Search code examples
rggplot2non-linear-regressionnls

plot separate curves for non-linear (nls) model with categorical variable and separate parameter values


I have a dataset of age and length, plus some categorical variables including sex and location (2 level factor). I have fit a Gompertz model to this, using nls():

gompertz <- nls(Length~a*exp(-b*exp(-c*age)), 
                     data=df, 
                     start=list(a=155,b=0.4, c=0.1)) 

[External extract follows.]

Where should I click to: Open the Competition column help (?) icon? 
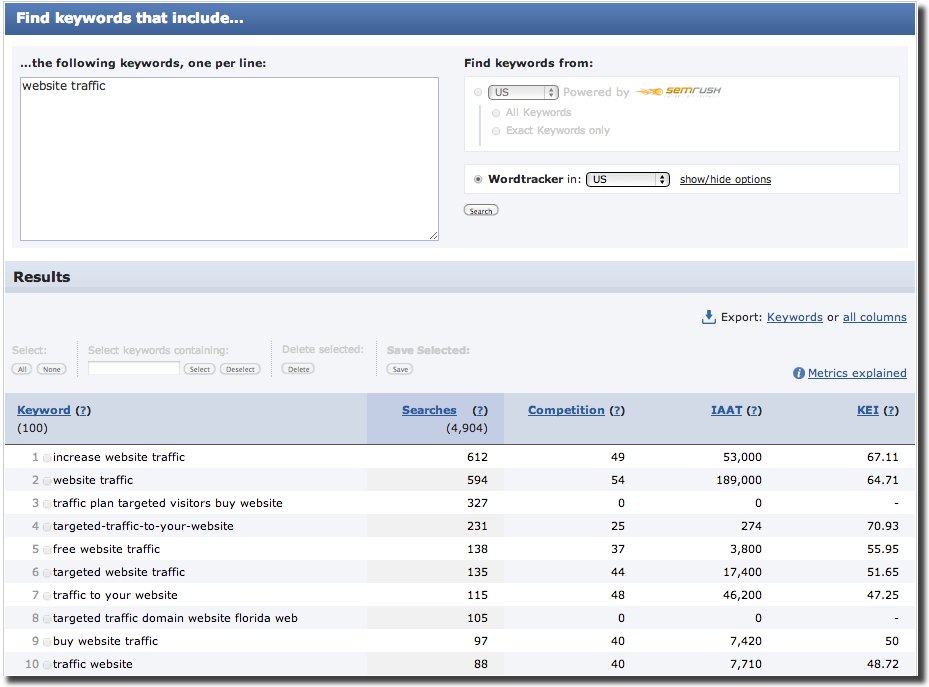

but have been struggling to include a categorical variable as well - i.e. I want to compare the growth rates between 2 locations. A solution has been suggested here:

https://stats.stackexchange.com/questions/63226/non-linear-modelling-with-several-variables-including-a-categorical-variable?newreg=b3e4387021fe4108ad74075bee2e370a

and this model works - I get separate a, b and c parameter estimates for both levels of my location factor. However I do not know how to go about plotting this - I want to plot my raw data (length by age) which 2 separate prediction curves, 1 for each value of location with the separate parameter estimates.

my model is as follows:

gompertz.locs <- nls(formula = Length ~ 
                 as.numeric(location==1)*a1*exp(-b1*exp(-c1*age)) 
               + as.numeric(location==2)*a2*exp(-b2*exp(-c2*age)),
               data = df, 
               start = list(a1=150,b1=0.5, c1=0.5,
                            a2=150,b2=0.5, c2=0.5))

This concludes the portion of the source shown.